The registered office regex also grabs the principal trading address but we can remove that like this:

```{r remove principal trading address}
notices.liquidators$regoffice <- gsub("Principal t.*", "", notices.liquidators$regoffice)
```

We can use the same technique to clean up other columns:

```{r gsub to clean}
notices.liquidators$businesstype <- gsub("Nature of Business: ","", notices.liquidators$businesstype)
notices.liquidators$businesstype <- gsub("Type of","", notices.liquidators$businesstype)
#Remove the Registered address part
notices.liquidators$businesstype <- gsub(" Registered","", notices.liquidators$businesstype)

notices.liquidators$typeofliq <- gsub("Type of Liquidation:", "", notices.liquidators$typeofliq)
#Remove the Registered address part
notices.liquidators$typeofliq <- gsub("Reg.*", "", notices.liquidators$typeofliq)
#Remove Date of appointment
notices.liquidators$typeofliq <- gsub("Date.*", "", notices.liquidators$typeofliq)
#Remove Trading name
notices.liquidators$typeofliq <- gsub("Trading.*", "", notices.liquidators$typeofliq)
#Remove Previous name
notices.liquidators$typeofliq <- gsub("Previous.*", "", notices.liquidators$typeofliq)
#Remove Liquidator's name
notices.liquidators$typeofliq <- gsub("Liquidato.*", "", notices.liquidators$typeofliq)
#Remove Company Number
notices.liquidators$typeofliq <- gsub("Company N.*", "", notices.liquidators$typeofliq)
#Remove Name of Company: 
notices.liquidators$typeofliq <- gsub("Name of.*", "", notices.liquidators$typeofliq)
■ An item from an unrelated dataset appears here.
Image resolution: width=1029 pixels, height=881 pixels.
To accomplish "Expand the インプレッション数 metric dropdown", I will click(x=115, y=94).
notices.liquidators$regoffice <- gsub("Registered office: ", "", notices.liquidators$regoffice)
notices.liquidators$tradingaddress <- gsub("Principal trading address: ", "", notices.liquidators$tradingaddress)
notices.liquidators$companyadd <- gsub("Company Address;", "", notices.liquidators$companyadd)
#With the company numbers we also trim white space
notices.liquidators$companynum <- gsub("Company Number:", "", notices.liquidators$companynum)
notices.liquidators$companynum <- trimws(notices.liquidators$companynum)
#Export
write.csv(notices.liquidators, "notices.liquidators.csv")
```


We can also convert the postcode to a postcode district by splitting on the space

```{r split on space liq}
#see https://stackoverflow.com/questions/4350440/split-data-frame-string-column-into-multiple-columns
notices.liquidators$district <- stringr::str_split_fixed(notices.liquidators$postcode, " ", 2)
```

Let's clean up the files before we move on

```{r}
#Store a list of all files
list = ls()
#Show that
list
#Remove them
rm(list = ls())
```


## Using the detail pages

Because we are lacking information on the search results pages, we need to scrape the detail pages for fuller data. That is covered in a second notebook.